Теперь, поняв, что на самом деле со мной происходило, я считал все увиденное и услышанное в том подвале кошмарным сном, вызванным сильным наркозом. Скорее всего, так и было. Иначе как объяснить этот бред? Но, с другой стороны, если это был лишь сон, то почему во мне что-то оборвалось? Почему я больше не хотел видеть Катю?
Неужели мозг способен на такие изыскания? Как я во сне мог слышать от Кати про свое будущее? Она ведь точно сказала, что мне сделали операцию. И почему-то я был уверен в том, что эти пророчества будут дальше сбываться.
Я лежал и чувствовал себя таким одиноким. Пересадка сердца сохранила мне жизнь, но принесла множество осложнений. Пониженный иммунитет, сердечная недостаточность, длительное восстановление — кому я теперь такой нужен? Как работать? Как семью кормить? От всех этих мыслей становилось еще хуже.

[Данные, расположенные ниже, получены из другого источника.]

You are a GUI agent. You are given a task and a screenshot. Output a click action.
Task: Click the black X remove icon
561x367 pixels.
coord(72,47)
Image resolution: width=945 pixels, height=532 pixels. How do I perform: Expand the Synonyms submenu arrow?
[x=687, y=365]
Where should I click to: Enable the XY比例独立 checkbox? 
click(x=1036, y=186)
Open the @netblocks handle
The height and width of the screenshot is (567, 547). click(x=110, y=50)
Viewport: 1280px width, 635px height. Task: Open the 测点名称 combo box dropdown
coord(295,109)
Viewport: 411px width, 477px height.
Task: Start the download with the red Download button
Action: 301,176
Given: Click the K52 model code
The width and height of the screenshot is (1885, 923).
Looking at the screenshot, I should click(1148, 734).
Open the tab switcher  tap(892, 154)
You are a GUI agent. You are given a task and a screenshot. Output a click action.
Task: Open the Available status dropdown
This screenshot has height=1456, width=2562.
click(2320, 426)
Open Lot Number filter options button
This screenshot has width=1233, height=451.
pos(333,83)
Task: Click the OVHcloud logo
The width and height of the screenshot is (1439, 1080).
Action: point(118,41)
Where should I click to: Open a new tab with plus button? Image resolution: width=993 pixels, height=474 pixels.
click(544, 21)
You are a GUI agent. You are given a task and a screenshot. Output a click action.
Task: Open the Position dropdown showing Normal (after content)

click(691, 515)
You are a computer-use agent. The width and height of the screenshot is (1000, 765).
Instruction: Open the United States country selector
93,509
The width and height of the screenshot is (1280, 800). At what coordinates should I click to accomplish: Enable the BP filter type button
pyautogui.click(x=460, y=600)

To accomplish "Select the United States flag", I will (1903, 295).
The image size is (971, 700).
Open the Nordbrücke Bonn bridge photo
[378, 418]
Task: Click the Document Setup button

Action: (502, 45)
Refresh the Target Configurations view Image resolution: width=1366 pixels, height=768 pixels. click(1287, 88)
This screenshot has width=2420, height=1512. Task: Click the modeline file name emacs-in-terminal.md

Мое физическое здоровье развалилось, душевное было на грани. В меня, как в лягушку, закачивали всякую химическую дрянь разных цветов, тело было изрезано скальпелем, и даже сердце работало не само, а от импульсов наружного кардиостимулятора, болтавшегося на исхудавшей руке. Разве это можно назвать нормальной жизнью?
А сколько было планов. Сколько хотел увидеть и попробовать. Что же теперь? Я даже не знаю, что со мной будет через минуту. Может, аккумулятор разрядится, и импульсы прекратятся. А, может быть, сестра перепутает шприцы и введет что-нибудь такое, от чего я загнусь. Обидно, несправедливо.
Почему так рано-то? За что? Что я такого сделал плохого в своей жизни? И что я успел увидеть? Чахлый отель в Египте?
Подожди, ну как ничего не видел? А как же горы еды в ресторанах?
— У вас есть наша карта?
Конечно, у нас есть ваша карта. Как же ей не быть. Любой уважающий себя человек должен иметь кучу карточек. И хорошо бы, если под них будет куплен кожаный чехол, все по той же бонусной карточке.
— Дорогой, ты поел? Отдохнул? Зайдем еще в парочку магазинов? У моей мамы скоро день рождения, а мне нужно новое платье.
— У тебя же куча новых платьев, дорогая!
— У меня нет черного. Скоро лететь на тренинг, а у меня нет маленького черного платья.
— Я устал что-то, давай в другой раз.
— Не ной, что ты за мужик? Устал он. Тебе пора собой, видимо, заняться. Запишись на фитнес. У меня как раз есть карточка в один зал, там первые два занятия бесплатные.
— Не хочу я в зал. Дома есть гантели.
— Как хочешь, тогда не ной. Пошли.
— Не хочу никуда идти…
— Пошли, я тебе сказала.
Всегда страшно умирать, а умирать молодым, почти ничего не успев сделать — вдвойне. Ничего после себя не оставив: ни детей, ни дела, ни даже дерева, посаженного своими руками. Дети. Захочет ли Катя рожать от меня, понимая, что муж теперь не добытчик? Муж с эффектом плацебо.
А мама? Я даже боюсь представить, что она сейчас переживает. Ее впечатлительность и забота не знают границ. Слезы. Будет много слез. Не хотелось бы мне этого видеть.
Как заснул, не заметил, но поспать долго мне не удалось. Несколько раз Таня подходила и меняла шприцы, вешала гирлянду капельниц, брала кровь из вены. Потом застонала бабушка Клавдия. Видимо, закончилось действие укола. По крайней мере, она была еще жива.
Уже под самое утро я сам не дал поспать Тане. Меня жутко пронесло.
— Таблетки, что ты хочешь, — сказала медсестра, вынося судно. — Все страдает от них.